- Selected excerpt:
Extended Data Fig. 6 Lake Ohrid precipitation indicators and global monsoon records during MIS 5.

a, Ages of sapropels and humid phases in the eastern Mediterranean based on Soreq Cave speleothem δ18O data and U/Th chronology71. b, Simulated precipitation amount for the Lake Ohrid grid cell from the LOVECLIM simulation. c, Percentage of deciduous oak pollen at Lake Ohrid. d, Lake Ohrid TIC concentrations. e, Chinese Speleostack25 δ18O in parts per thousand relative to VPDB. Red and white diamonds indicate the position of radiometrically dated tephra layers in the Lake Ohrid record. The chronology of the MIS 5 interval in the Lake Ohrid DEEP site record is based on a previous study94. Source Data

Extended Data Fig. 7 Simulated Lake Ohrid precipitation for full-forcing run and sensitivity simulations.

(Stored data entries)

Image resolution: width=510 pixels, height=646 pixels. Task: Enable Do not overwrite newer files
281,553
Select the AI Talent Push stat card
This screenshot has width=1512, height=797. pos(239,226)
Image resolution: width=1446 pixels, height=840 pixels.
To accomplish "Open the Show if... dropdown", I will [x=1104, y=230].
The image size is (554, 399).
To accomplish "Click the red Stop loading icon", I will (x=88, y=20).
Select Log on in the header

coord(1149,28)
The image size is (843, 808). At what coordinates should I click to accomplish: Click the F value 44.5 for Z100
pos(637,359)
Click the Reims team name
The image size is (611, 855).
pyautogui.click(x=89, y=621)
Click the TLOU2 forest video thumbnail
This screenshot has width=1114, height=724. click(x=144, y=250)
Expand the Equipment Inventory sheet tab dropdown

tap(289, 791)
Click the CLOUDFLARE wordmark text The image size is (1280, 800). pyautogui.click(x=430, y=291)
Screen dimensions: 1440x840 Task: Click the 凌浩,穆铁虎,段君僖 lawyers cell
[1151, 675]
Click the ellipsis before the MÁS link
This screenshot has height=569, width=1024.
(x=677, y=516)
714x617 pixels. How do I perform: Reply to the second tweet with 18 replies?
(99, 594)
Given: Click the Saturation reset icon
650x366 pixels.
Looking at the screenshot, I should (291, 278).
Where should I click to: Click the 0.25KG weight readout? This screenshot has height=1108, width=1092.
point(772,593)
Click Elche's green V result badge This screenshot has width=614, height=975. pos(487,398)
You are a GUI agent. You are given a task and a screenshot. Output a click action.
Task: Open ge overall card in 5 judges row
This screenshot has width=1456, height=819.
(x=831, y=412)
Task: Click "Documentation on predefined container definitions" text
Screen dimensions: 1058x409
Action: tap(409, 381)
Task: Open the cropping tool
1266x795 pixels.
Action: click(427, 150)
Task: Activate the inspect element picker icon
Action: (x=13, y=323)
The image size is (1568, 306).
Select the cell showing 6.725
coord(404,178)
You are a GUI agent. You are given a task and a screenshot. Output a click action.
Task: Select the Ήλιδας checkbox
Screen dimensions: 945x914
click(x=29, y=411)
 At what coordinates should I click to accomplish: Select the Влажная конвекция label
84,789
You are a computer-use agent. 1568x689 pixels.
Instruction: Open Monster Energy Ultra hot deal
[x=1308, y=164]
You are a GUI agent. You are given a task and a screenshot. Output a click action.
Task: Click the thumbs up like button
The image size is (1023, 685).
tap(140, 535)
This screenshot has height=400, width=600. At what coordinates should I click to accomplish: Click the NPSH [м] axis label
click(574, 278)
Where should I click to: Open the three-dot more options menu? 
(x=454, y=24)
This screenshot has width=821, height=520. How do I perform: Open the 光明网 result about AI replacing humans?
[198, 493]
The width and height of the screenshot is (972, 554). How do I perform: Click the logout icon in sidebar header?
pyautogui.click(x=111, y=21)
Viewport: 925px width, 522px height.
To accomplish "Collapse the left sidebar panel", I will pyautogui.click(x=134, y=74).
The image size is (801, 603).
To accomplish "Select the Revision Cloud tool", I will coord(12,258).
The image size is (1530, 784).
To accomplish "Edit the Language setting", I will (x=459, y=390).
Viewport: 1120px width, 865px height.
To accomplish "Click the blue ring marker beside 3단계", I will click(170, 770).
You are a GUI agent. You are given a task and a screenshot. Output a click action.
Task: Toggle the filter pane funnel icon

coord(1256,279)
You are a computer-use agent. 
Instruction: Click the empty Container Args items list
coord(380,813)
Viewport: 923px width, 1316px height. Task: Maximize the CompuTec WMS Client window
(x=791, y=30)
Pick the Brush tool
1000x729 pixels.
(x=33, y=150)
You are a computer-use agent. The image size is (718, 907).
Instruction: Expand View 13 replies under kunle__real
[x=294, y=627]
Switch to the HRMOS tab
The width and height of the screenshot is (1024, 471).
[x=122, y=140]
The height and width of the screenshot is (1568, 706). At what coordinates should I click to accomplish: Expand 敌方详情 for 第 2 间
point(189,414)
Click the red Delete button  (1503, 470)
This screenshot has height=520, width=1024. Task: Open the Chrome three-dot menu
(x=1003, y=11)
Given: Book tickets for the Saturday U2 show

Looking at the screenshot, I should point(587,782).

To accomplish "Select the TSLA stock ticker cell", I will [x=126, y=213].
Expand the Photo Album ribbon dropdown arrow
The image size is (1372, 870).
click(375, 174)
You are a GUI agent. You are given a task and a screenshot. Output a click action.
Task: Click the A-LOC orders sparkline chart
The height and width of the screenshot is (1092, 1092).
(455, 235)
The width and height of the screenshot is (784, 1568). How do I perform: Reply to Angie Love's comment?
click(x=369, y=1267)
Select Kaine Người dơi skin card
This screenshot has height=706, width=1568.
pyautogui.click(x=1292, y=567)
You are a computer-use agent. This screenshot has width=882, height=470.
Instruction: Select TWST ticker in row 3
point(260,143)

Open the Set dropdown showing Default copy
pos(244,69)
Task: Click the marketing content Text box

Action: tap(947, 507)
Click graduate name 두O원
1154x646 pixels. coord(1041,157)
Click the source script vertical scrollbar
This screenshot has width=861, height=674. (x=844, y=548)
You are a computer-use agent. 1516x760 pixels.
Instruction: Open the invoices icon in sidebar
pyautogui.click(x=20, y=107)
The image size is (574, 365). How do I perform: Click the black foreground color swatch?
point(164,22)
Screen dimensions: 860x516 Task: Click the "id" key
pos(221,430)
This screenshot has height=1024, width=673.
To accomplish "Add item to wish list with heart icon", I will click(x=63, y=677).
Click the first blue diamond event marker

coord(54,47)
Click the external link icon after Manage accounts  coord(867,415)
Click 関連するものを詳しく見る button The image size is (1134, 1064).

- Work task 1: In the figure captions, what do the red and white diamonds indicate?
- Work task 2: In the figure captions, replace "deciduous" with "evergreen" and write out the passage between "Extended Data Fig. 6" and "and sensitivity simulations.", inclusive.
- Work task 3: List what each lettered panel, a through e, shows according to the figure captions.

- Response box 1: They indicate the position of radiometrically dated tephra layers in the Lake Ohrid record.

- Response box 2:
Extended Data Fig. 6 Lake Ohrid precipitation indicators and global monsoon records during MIS 5.

a, Ages of sapropels and humid phases in the eastern Mediterranean based on Soreq Cave speleothem δ18O data and U/Th chronology71. b, Simulated precipitation amount for the Lake Ohrid grid cell from the LOVECLIM simulation. c, Percentage of evergreen oak pollen at Lake Ohrid. d, Lake Ohrid TIC concentrations. e, Chinese Speleostack25 δ18O in parts per thousand relative to VPDB. Red and white diamonds indicate the position of radiometrically dated tephra layers in the Lake Ohrid record. The chronology of the MIS 5 interval in the Lake Ohrid DEEP site record is based on a previous study94. Source Data

Extended Data Fig. 7 Simulated Lake Ohrid precipitation for full-forcing run and sensitivity simulations.

- Response box 3:
- a: Ages of sapropels and humid phases in the eastern Mediterranean based on Soreq Cave speleothem δ18O data and U/Th chronology
- b: Simulated precipitation amount for the Lake Ohrid grid cell from the LOVECLIM simulation
- c: Percentage of deciduous oak pollen at Lake Ohrid
- d: Lake Ohrid TIC concentrations
- e: Chinese Speleostack δ18O in parts per thousand relative to VPDB